Research at CFED
Evaluation at CFED
CFED evaluates innovative asset-building programs in the areas of affordable housing, integrated service delivery, financial education, savings and others using rigorous quantitative and qualitative methods. What distinguishes the research team’s work in this area is our insight into the real world opportunities and constraints under which asset building programs and policy operate. We dig deeply into implementation details in order to understand why programs and policies succeed or don’t succeed. We also conduct sophisticated program outcome analyses, often in collaboration with leading academics in the field, in order to understand what changes programs are affecting. We share the results of our work broadly—with practitioners, policy makers and academics—in order to help grow the evidence base for the assets field.
To learn more about our research and evaluation of innovative asset-building interventions explore the featured projects below.

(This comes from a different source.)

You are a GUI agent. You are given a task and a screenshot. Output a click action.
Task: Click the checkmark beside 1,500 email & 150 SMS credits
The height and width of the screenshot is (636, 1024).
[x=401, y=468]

A combination of financial education and access to financial products may improve financial knowledge, behavior, and overall financial capability. While previous studies have examined the impacts of education and access as a single treatment, CFED and its partners are exploring whether the combination has a greater effect on financial stability than a single-pronged approach. Funded by the U.S. Department of the Treasury, CFED partnered with the Center for Financial Security at the University of Wisconsin-Madison, and the New York City Office of Financial Empowerment. CFED worked closely with partners to identify, cultivate, and set up the following pilot sites:
All three pilots represent large, innovative, carefully constructed and methodologically rigorous evaluations. Although this project is not yet complete, initial findings are greatly enhancing what we know about the ways in which behaviorally informed financial information, financial education and facilitated financial access impact financial well-being for disadvantaged adult and youth populations.
Can a rental property management system achieve the same positive outcomes – increased wealth, financial and residential stability and heightened community engagement – as are normally associated with homeownership? In an effort to make these outcomes attainable for low-income housing tenants, Cornerstone Corporation’s Renter Equitysm Property Management System in Cincinnati, Ohio links a participatory property management system with a wealth building vehicle for residents. Cornerstone property tenants earn equity credits for each month that they pay rent on time, attend monthly resident meetings and perform tasks associated with the upkeep of common areas.
Do resident services in affordable housing – including financial education, credit counseling, after-school youth programs and others – reduce vacancy losses, legal (often associated with evictions) and maintenance costs? In partnership with the National Equity Fund (NEF) with support from the Morgan Stanley Charitable Grant Foundation, CFED is examining the effect of resident services on Low-Income Housing Tax Credit (LIHTC) properties’ financial performance. The research involves analysis of data from the National Equity Fund’s property database in combination with phone survey data gathered from resident services directors, property managers, and others. This research nicely complements CFED’s programmatic work integrating financial capability building interventions into affordable housing and other pre-existing programs.